- WHAT IS BEING ASKED: Please print the line that holds "Image resolution: width=986" and each line after it to the end of the data, word for word, without any pictures.

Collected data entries
++++++++++++++++++++
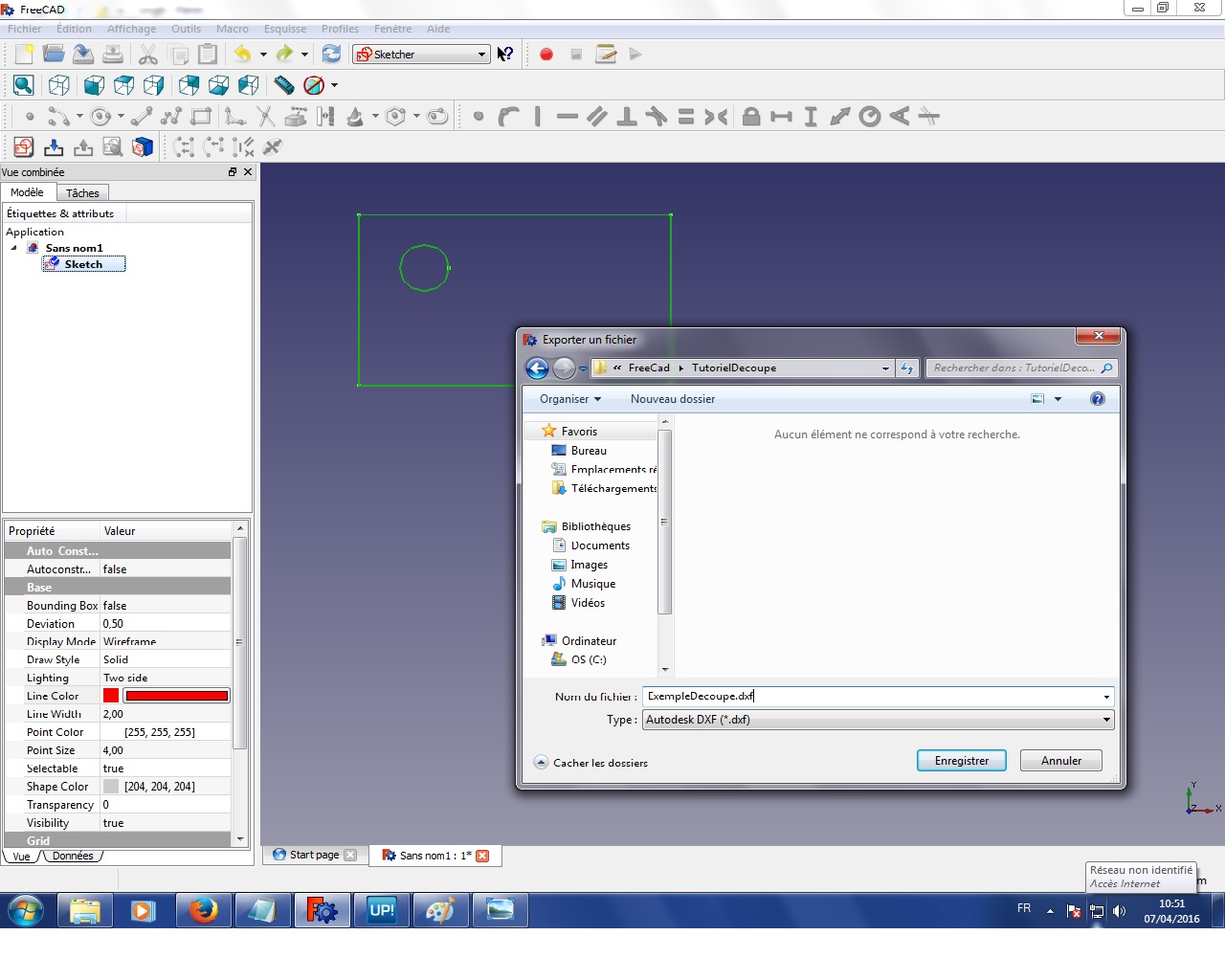Viewport: 1225px width, 980px height.
Task: Expand the Organiser dropdown menu
Action: pyautogui.click(x=570, y=399)
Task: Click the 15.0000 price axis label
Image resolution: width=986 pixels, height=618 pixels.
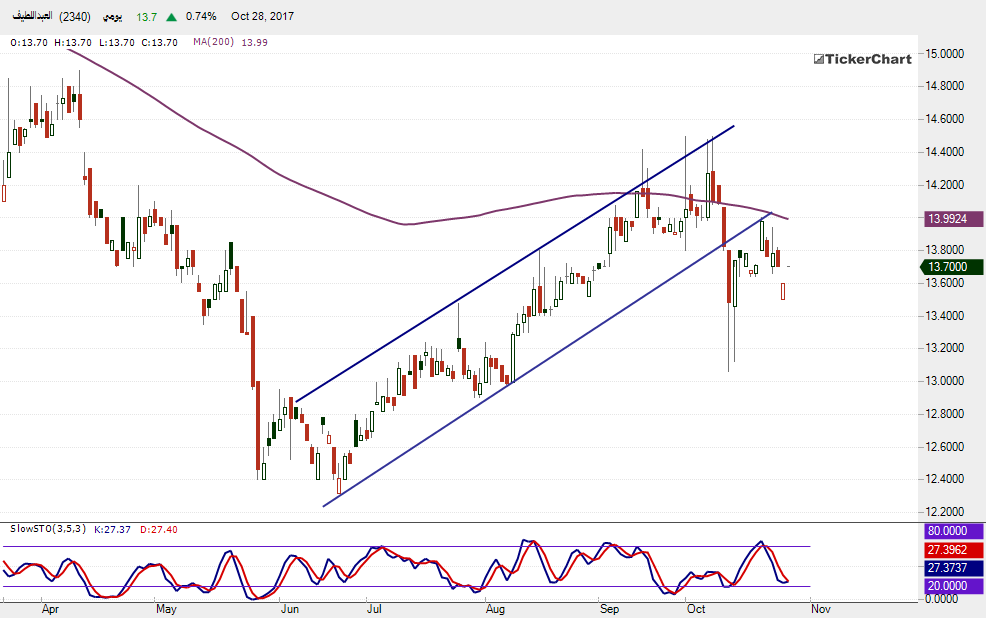Action: point(946,53)
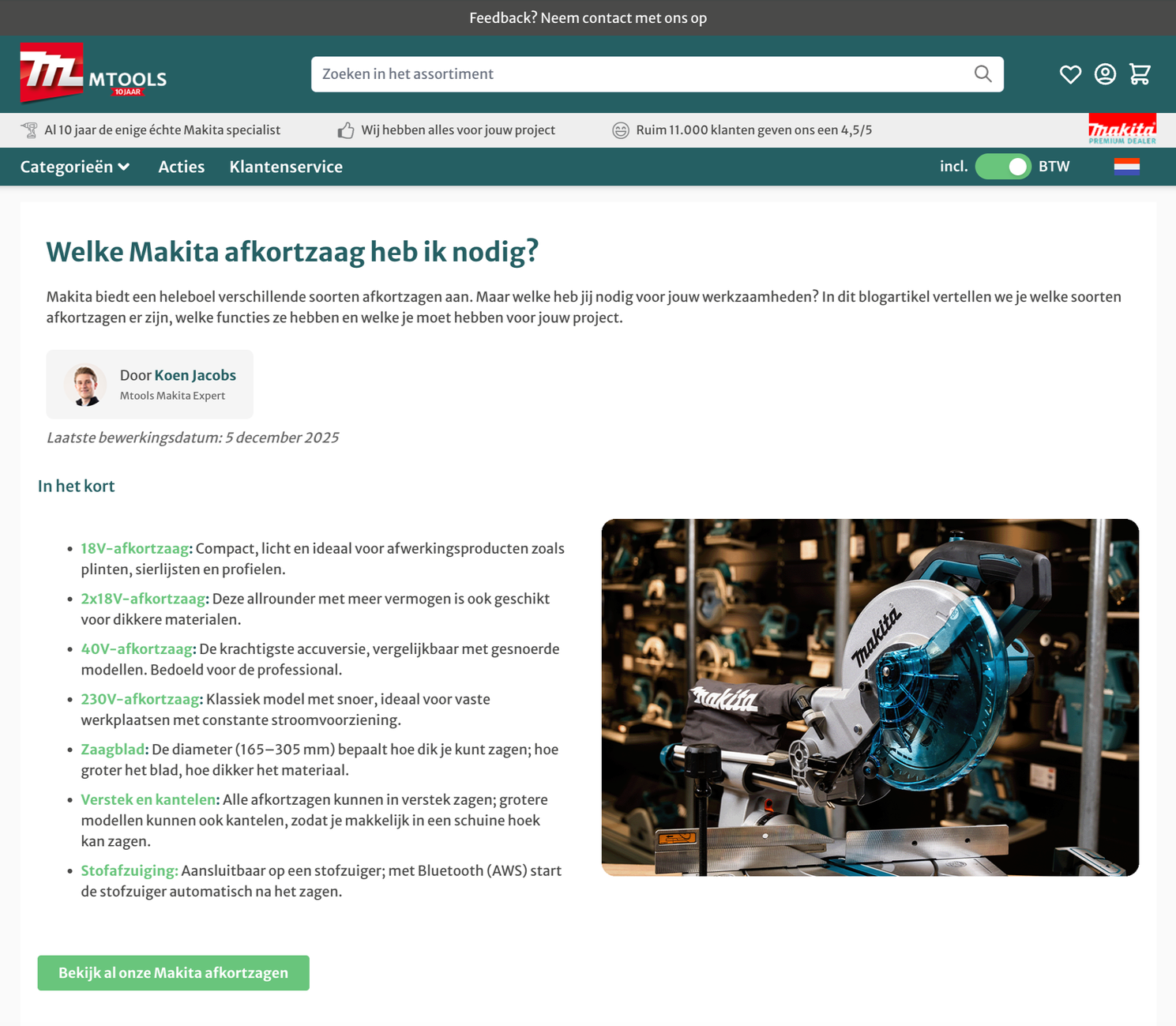Click the Mtools logo
Image resolution: width=1176 pixels, height=1026 pixels.
pyautogui.click(x=93, y=73)
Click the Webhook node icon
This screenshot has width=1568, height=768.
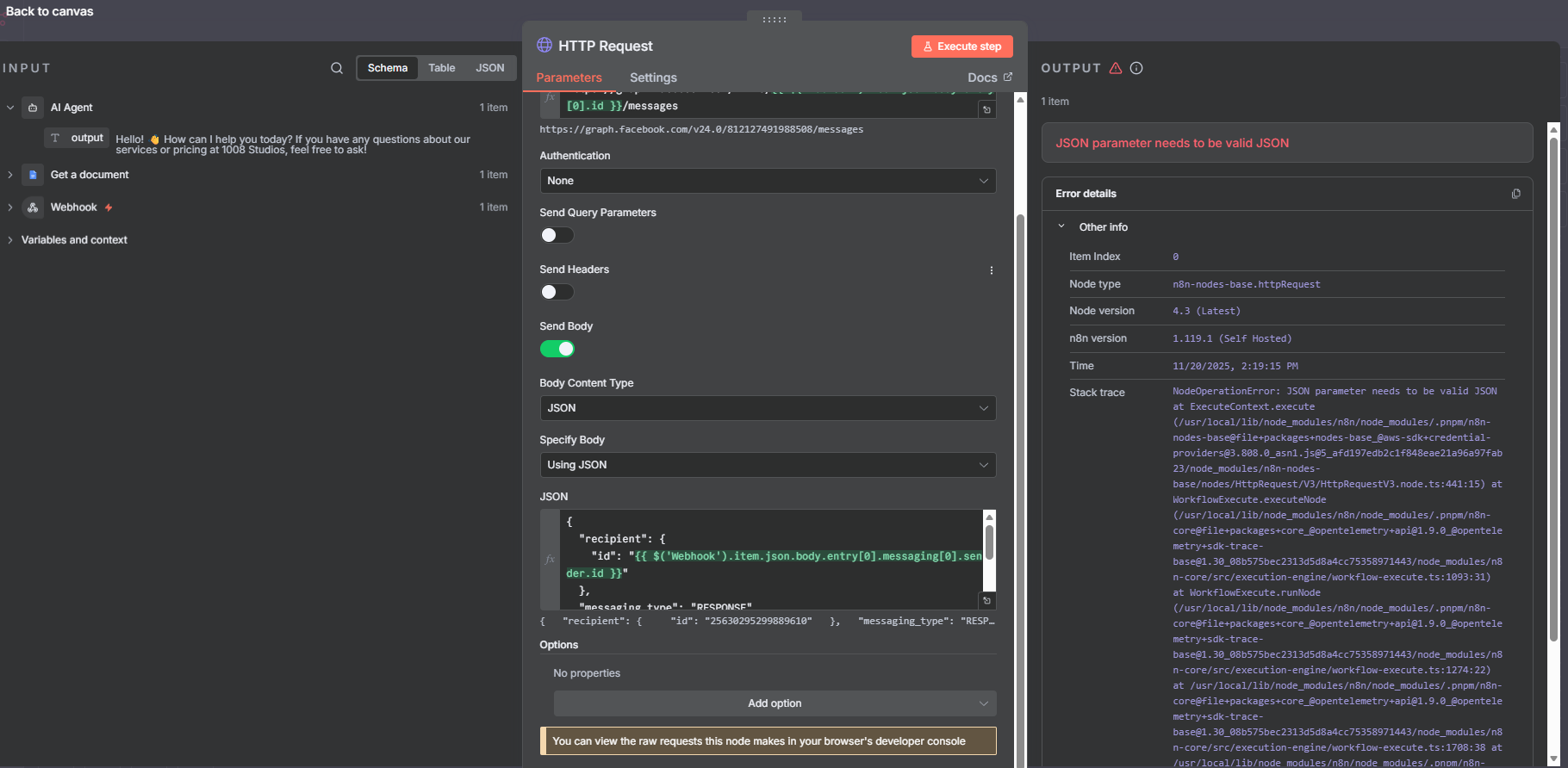[x=33, y=207]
++++++++++++++++++++
- TASK OUTPUT:
Image resolution: width=986 pixels, height=618 pixels.
Action: point(946,53)
Click the Mtools logo
Image resolution: width=1176 pixels, height=1026 pixels.
pyautogui.click(x=93, y=73)
Click the Webhook node icon
This screenshot has width=1568, height=768.
[x=33, y=207]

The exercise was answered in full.